Independance Day... For the past several years, this holiday has proven to be disappointing at best. This year is no different.

I know I should be sitting on a tailgate somewhere staring into the glittering sky... ooh-ing and ahh-ing with the rest of the country... And yet, here I sit, alone in my living room, listening to the barely audible thunder which has no obvious connection to the rain that is falling.

I have to say that I am sad, and yet part of me accepts what has become my destiny.

Never in my wildest dreams did I imagine that I'd be a hermit lady before I reached the age of 30. I'm slowly realizing that I'm aging... maturing in a way that isn't exactly describable. Little things like no longer enjoying those stupid movies that feature potty jokes and boob shots. Like prefering a quality bottle of beer to the cheap stuff. And havin an issue with a guy who has nothing ins his fridge but EtOH.

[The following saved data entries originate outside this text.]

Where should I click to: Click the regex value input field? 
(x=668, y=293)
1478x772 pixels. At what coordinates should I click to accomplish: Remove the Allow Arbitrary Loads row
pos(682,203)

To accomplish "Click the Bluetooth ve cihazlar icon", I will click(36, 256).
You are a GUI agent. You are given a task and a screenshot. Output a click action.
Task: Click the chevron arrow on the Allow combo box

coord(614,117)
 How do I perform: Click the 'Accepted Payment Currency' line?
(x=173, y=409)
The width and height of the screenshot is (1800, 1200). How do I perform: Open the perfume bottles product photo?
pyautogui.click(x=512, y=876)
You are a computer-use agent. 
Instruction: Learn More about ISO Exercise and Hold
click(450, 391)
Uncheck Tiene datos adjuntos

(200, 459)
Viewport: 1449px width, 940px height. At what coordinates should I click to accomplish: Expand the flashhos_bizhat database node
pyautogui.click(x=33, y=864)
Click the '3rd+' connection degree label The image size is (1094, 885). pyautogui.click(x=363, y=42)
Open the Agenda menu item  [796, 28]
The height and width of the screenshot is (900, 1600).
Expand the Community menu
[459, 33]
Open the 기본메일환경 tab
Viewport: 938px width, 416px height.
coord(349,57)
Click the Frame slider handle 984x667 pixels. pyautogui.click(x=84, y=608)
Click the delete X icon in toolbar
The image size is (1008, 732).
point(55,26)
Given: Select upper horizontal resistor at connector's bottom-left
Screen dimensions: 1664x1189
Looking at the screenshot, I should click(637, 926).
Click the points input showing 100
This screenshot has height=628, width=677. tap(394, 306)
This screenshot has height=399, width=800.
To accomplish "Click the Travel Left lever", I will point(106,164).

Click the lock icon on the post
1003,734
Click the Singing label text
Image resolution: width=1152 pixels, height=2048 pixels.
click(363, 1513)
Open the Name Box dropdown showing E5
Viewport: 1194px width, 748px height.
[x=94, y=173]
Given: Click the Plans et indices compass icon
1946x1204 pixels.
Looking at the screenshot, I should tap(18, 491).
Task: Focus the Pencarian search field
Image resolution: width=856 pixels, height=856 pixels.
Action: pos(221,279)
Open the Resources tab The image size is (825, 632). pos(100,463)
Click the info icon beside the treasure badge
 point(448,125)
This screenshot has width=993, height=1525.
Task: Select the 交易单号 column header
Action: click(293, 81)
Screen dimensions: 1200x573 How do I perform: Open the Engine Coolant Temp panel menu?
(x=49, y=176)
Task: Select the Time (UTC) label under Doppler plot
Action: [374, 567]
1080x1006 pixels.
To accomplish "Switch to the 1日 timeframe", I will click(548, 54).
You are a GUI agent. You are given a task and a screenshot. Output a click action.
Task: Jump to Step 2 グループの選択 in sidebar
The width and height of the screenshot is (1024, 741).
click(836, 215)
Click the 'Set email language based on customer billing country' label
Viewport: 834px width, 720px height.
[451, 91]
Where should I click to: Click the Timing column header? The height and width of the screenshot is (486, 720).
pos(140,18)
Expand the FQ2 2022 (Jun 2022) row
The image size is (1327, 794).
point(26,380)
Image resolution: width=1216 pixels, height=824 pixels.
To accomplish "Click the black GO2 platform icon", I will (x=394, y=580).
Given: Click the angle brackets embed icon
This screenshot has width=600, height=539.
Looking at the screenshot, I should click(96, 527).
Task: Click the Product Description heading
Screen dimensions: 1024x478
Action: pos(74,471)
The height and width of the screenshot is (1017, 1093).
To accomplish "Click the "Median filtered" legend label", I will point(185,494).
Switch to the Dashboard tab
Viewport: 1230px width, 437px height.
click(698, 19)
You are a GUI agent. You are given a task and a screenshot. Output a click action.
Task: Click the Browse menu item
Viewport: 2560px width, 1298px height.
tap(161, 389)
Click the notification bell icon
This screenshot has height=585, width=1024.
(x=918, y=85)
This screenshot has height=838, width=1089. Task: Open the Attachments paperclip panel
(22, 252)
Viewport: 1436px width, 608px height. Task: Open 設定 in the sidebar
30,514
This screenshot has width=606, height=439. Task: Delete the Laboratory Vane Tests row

So with the combination of my maturing tastes, and my apparent inability to secure myself a sweetheart for any decent amount of time, i'm calling it quits.

I QUIT searching for a man who can love me
I QUIT making excuses for being alone.
I QUIT feeling sorry for myself for being single.

I'm done smiling at men, comforting them, doing all that i can to elivate their ever so sensitive egos. I'm done making myself eternally availible for all of my "bene-friends". I'm done playing thier games. I'm no longer going to nod my head in agreement through the "I'm really not ready to settle down" talk. No longer am i going to let my self worth be defined by the time I spend with a guy who can't just tell me... "ya know... i just totally dig hanging out with you... I don't wanna hang with anyone else."

I quit making excuses for my colorful past. What's done is done. I can't change it. But if you can't get past it, well then why waste my time?

And on that note, i'm done wasting my time... no longer accepting late night phone calls, no more clearing my schedule... no more txt's. I'm done. Finshed.

Dont bother waking me up before you go.